> **TASK INSTRUCTIONS**:
Starting with the line that contains "875x461 pixels. At" and stopping after the line that contains "You are a computer-use agent. Screen", copy the entries below exactly. Include nothing else.

[PROVIDED ENTRIES — start]

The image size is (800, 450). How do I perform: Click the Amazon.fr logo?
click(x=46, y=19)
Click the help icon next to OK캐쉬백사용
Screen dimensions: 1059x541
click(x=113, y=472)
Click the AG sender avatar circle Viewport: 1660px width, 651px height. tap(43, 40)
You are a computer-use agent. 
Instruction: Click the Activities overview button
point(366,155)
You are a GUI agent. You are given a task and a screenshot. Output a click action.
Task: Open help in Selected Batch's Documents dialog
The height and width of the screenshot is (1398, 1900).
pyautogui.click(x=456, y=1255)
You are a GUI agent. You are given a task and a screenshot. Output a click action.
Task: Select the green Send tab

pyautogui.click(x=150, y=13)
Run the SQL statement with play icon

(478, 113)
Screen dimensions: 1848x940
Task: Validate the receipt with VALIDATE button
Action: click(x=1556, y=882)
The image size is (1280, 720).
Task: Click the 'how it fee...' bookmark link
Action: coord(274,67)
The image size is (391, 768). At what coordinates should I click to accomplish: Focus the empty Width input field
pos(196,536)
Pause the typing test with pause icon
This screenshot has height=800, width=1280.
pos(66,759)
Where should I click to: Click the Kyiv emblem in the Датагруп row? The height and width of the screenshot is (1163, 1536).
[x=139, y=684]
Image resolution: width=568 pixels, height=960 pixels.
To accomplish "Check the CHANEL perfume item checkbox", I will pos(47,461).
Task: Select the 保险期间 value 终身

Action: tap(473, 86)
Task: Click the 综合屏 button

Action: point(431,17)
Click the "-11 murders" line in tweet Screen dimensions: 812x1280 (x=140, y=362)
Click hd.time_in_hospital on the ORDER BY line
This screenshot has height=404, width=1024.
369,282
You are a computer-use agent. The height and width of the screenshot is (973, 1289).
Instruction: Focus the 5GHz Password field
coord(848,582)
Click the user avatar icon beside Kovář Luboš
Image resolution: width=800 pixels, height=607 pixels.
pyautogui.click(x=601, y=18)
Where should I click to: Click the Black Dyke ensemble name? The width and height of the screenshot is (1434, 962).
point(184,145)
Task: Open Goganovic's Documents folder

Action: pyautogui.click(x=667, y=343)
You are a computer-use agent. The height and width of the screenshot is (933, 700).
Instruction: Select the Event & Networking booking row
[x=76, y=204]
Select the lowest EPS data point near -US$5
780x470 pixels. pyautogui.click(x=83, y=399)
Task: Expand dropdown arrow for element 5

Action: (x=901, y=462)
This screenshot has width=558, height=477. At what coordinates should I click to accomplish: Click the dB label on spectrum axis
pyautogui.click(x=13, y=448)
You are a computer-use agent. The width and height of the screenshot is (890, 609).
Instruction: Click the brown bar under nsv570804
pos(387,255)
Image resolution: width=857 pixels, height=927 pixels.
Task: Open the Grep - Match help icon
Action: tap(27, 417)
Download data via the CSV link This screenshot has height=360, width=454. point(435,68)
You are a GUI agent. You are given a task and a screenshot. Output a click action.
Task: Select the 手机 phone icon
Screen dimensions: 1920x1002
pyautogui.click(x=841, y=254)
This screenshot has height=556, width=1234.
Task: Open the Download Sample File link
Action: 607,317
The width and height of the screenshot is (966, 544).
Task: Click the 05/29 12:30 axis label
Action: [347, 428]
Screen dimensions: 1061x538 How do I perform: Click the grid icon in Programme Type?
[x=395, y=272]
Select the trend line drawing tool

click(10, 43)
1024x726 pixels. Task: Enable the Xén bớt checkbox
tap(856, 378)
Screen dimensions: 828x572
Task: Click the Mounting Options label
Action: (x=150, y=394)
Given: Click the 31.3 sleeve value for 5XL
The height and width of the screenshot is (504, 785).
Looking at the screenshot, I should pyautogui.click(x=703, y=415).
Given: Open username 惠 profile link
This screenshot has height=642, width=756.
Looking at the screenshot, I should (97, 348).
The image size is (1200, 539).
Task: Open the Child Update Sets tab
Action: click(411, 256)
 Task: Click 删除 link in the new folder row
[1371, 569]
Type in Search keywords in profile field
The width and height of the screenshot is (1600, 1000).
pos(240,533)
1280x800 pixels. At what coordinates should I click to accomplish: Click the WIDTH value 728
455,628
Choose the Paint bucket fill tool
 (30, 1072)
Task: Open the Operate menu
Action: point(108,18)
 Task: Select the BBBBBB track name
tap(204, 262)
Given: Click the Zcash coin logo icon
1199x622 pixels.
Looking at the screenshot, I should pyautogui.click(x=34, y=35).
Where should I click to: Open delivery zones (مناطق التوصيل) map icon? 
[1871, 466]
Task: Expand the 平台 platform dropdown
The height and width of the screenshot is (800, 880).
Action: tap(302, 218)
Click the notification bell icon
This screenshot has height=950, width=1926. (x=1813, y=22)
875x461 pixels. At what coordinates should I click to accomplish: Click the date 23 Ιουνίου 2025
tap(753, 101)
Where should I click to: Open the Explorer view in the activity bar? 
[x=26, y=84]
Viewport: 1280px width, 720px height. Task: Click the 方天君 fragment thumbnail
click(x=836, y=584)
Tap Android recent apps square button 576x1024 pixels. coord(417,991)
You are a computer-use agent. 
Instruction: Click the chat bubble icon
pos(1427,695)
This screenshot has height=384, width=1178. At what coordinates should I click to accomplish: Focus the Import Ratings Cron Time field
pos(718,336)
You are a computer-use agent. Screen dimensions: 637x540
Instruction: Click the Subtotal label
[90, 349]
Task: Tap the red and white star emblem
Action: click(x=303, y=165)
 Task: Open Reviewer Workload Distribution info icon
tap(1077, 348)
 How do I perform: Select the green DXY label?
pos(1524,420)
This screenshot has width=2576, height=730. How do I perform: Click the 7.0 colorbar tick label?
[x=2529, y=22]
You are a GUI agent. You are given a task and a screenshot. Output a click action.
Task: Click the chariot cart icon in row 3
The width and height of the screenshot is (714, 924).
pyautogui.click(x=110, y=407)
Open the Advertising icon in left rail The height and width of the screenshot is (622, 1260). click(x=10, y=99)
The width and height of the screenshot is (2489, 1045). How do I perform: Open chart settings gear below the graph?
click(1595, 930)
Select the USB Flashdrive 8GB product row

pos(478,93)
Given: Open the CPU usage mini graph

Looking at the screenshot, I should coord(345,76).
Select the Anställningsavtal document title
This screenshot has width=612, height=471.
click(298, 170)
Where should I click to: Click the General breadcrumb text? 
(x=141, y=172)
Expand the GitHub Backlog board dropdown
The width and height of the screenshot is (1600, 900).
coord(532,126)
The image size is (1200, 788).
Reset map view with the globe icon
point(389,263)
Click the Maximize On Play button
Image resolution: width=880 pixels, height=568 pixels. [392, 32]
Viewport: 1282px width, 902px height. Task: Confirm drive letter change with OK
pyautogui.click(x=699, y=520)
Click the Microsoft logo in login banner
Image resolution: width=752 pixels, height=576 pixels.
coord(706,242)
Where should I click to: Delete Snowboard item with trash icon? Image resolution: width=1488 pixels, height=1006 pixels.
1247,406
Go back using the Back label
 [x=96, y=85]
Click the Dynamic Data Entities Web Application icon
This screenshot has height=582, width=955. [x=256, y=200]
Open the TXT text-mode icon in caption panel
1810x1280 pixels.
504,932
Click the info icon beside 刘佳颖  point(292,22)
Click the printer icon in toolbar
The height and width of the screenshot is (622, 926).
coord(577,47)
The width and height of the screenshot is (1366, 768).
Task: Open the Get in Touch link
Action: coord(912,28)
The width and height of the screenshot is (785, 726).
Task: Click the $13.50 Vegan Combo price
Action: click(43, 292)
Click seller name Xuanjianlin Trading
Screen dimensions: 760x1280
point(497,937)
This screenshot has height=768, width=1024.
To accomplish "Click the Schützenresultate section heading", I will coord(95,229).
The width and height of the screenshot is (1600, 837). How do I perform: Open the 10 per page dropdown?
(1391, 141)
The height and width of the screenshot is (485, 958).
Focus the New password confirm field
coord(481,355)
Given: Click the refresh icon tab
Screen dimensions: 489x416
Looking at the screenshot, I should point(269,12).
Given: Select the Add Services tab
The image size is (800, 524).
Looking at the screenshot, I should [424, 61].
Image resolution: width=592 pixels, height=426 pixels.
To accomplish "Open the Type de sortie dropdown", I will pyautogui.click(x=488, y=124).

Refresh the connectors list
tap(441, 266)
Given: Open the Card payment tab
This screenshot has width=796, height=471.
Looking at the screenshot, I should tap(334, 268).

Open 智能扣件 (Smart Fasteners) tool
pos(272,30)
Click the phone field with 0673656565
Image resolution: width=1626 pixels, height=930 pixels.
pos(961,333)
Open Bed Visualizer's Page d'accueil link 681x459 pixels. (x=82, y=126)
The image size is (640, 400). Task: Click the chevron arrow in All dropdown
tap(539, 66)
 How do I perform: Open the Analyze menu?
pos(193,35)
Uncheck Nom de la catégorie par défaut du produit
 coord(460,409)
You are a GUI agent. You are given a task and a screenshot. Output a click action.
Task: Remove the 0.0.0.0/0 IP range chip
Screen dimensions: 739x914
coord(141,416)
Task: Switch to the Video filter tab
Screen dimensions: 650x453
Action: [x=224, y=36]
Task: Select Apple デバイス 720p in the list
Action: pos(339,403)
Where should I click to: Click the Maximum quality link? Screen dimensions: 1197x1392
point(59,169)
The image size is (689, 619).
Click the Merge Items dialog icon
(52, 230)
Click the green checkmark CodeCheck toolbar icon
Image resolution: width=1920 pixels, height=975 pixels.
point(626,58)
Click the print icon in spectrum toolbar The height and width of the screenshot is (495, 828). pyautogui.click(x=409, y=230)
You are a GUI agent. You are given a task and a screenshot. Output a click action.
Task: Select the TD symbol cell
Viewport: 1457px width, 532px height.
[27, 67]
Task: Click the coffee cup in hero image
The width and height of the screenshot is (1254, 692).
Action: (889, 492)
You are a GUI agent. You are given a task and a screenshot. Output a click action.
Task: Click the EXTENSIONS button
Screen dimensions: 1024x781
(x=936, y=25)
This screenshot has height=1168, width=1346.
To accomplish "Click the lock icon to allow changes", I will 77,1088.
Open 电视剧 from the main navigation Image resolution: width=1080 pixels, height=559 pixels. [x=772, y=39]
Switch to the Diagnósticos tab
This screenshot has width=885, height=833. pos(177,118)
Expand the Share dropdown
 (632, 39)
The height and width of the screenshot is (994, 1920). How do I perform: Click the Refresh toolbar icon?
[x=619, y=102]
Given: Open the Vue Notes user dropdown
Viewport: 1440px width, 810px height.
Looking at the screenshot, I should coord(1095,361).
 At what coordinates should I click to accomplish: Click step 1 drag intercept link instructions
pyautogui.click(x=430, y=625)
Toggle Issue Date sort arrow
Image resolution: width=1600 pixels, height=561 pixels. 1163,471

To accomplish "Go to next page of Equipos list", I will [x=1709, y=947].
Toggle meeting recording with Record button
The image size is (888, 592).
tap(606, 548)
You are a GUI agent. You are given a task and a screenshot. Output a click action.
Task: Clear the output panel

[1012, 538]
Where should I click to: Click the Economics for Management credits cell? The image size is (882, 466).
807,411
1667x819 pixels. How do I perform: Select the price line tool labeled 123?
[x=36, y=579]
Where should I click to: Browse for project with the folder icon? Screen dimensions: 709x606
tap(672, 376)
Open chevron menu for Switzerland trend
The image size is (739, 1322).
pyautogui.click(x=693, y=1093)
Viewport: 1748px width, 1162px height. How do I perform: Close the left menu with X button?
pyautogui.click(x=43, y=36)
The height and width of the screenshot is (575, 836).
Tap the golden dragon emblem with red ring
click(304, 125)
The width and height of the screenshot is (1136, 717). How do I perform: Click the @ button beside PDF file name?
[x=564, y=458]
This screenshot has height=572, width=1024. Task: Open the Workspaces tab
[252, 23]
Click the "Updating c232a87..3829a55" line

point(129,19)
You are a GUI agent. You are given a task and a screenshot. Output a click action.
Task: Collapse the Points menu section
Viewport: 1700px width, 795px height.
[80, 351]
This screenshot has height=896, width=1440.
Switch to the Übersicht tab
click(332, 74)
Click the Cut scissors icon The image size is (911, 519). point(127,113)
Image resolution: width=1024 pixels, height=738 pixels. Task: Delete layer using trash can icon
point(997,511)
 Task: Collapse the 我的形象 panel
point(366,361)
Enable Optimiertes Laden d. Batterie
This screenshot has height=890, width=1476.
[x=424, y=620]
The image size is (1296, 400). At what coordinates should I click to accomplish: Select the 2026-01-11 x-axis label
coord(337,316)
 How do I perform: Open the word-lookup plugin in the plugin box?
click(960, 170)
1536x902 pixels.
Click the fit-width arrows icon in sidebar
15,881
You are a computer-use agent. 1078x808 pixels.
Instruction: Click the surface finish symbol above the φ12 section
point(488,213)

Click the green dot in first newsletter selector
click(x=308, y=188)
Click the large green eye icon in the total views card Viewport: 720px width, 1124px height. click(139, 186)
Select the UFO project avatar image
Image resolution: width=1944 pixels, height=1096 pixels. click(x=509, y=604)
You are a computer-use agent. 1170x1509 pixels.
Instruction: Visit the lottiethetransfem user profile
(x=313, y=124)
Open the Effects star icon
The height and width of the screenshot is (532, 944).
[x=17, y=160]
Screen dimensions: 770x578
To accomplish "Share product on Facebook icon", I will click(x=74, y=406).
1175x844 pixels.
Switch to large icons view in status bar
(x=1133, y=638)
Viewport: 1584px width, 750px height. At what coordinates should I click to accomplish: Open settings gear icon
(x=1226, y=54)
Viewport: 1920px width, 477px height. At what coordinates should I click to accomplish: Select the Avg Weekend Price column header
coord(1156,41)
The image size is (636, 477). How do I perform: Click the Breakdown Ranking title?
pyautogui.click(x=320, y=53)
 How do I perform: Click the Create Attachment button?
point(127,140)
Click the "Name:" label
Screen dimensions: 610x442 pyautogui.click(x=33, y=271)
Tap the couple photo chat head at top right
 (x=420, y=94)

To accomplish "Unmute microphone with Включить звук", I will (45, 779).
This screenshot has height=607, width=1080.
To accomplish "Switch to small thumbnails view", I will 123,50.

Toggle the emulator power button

[PROVIDED ENTRIES — finish]

> **YOUR RESPONSE**:
875x461 pixels. At what coordinates should I click to accomplish: Click the date 23 Ιουνίου 2025
tap(753, 101)
Where should I click to: Open the Explorer view in the activity bar? 
[x=26, y=84]
Viewport: 1280px width, 720px height. Task: Click the 方天君 fragment thumbnail
click(x=836, y=584)
Tap Android recent apps square button 576x1024 pixels. coord(417,991)
You are a computer-use agent. 
Instruction: Click the chat bubble icon
pos(1427,695)
This screenshot has height=384, width=1178. At what coordinates should I click to accomplish: Focus the Import Ratings Cron Time field
pos(718,336)
You are a computer-use agent. Screen dimensions: 637x540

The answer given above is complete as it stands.